2. Masalah perlindungan anak adalah suatu hal yang kompleks dan menimbulkan
berbagai macam permasalahan lebih lanjut, yang tidak selalu dapat diatasi secara
perorangan, tetapi harus secara bersama-sama, dan penyelesaian tersebut menjadi
tanggung jawab bersama. Kendala yang dihadapi oleh aparat penegak hukum
khususnya penyidik dalam melindungi anak sebagai pelaku tindak pidana
narkotika di tingkat penyidikan adalah Kondisi Psikis anak masih labil, bahwa
anak dalam hal ini masih berada di bawah umur dan masih labil dalam berfikir,
sehingga apabila penyidik melakukan pemeriksaan berupa mengkorek pertanyaan
kepada si anak terkadang si anak tidak konsisten dalam menjawab pertanyaan
penyidik. Lalu kendala yang kedua adalah asal usul pelaku dan terkait dengan
waktu, dalam hal ini karena tidak semua anak pelaku tindak pidana narkotika
berasal dari Yogyakarta, maka dari itu penyidik membutuhkan waktu untuk
melakukan konfirmasi kepada orangtua si anak dan kepada Bapas setempat agar
saling dapat bekerjasama dalam memberikan keterangan untuk dilakukan
penyidikan lebih lanjut. Kendala terakhir adalah kurangnya kerjasama dan
Koordinasi, perlindungan anak adalah suatu hasil interaksi karena adanya
interrelesai antara fenomena yang ada dan saling mempengaruhi. Maka dari itu
koordinasi dan kerjasama perlu dilaksanakan dalam rangka mencegah
ketidakseimbangan kegiatan perlindungan anak, yang pada hakekatnya
menghambat kegiatan perlindungan anak secara keseluruhan.

B. Saran
Pelaksanaan kewajiban dari Undang-undang Peradilan Anak di setiap
lembaga harus dipahami benar dan dilaksanakan dengan memperhatikan kendala-
kendala yang dihadapi dalam upaya pemberian perlindungan terhadap anak ini.

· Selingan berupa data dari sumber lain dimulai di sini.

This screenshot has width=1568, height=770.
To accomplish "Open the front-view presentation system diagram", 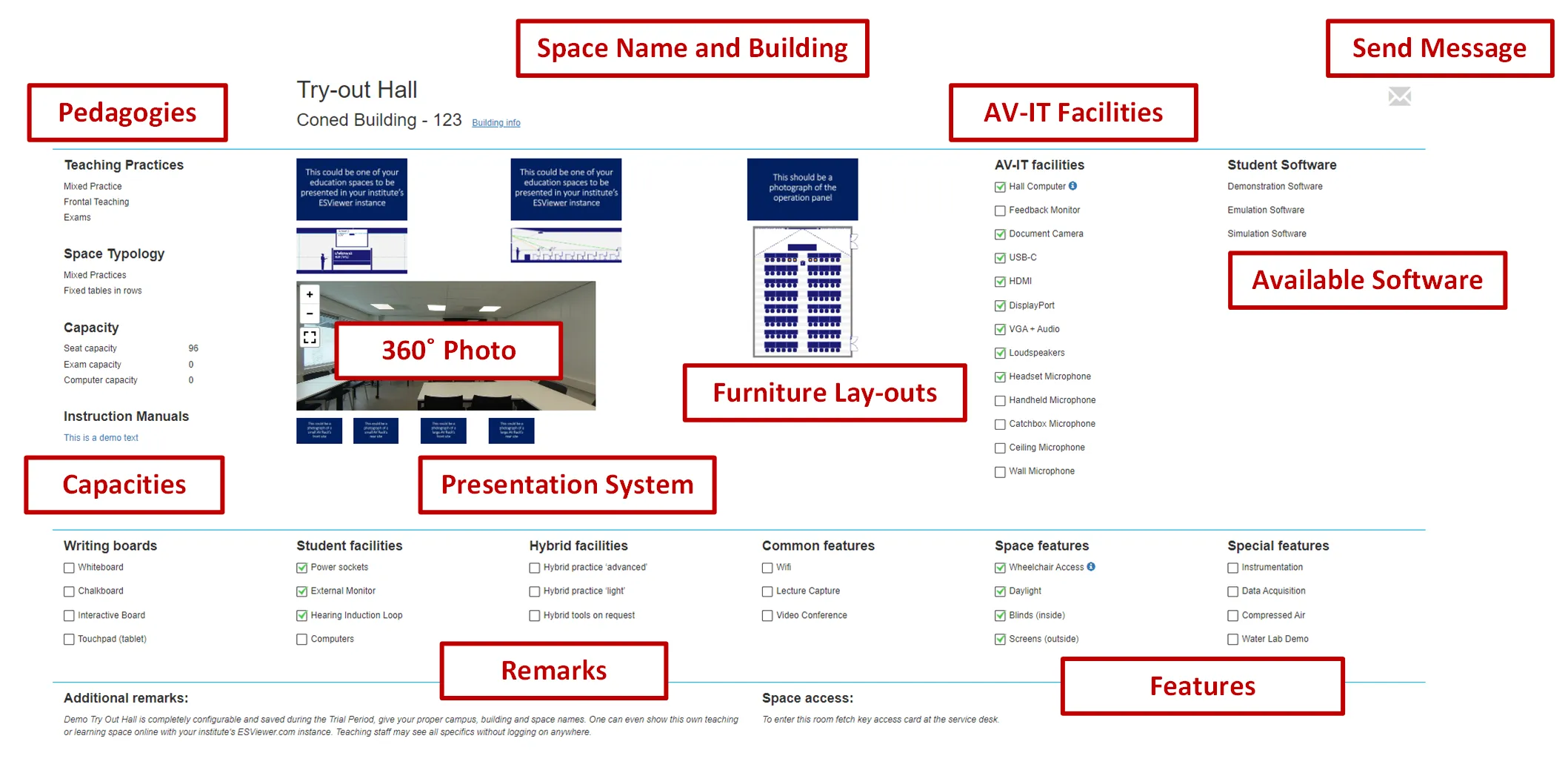I will [352, 250].
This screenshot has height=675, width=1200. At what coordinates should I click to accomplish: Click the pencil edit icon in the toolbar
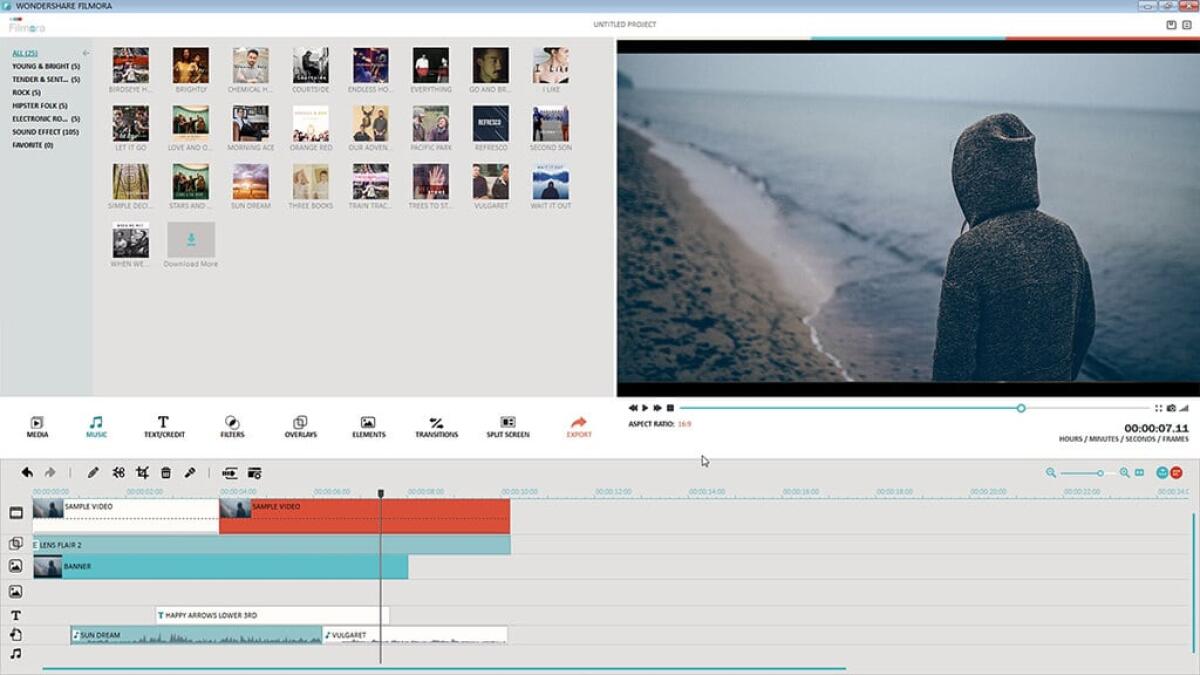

Tercapainya tujuan Peradilan anak tentunya juga tergantung dari bagaimana cara
kerja penegak hukum dalam pelaksanaannya.
Bertitik tolak pada kesimpulan diatas, maka penulis menyampaikan saran
agar dalam menangani kasus anak yang terlibat dalam tindak pidana narkotika
hendaknya kepolisian dalam hal ini lebih meningkatkan kerjasamanya dan
koordinasi kepada Balai Pemasyarakatan, Hakim dan Lembaga Pemasyarakatan
Anak maupun Lembaga Sosial lainnya yang terkait dan lebih meningkatkan
kinerjanya, agar proses penyidikan pada anak ini dapat dengan cepat dilakukan
agar tidak memakan waktu yang lama dan juga diharapkan agar tidak merusak
psikologis si anak yang sedang dihadapkan pada proses peradilan.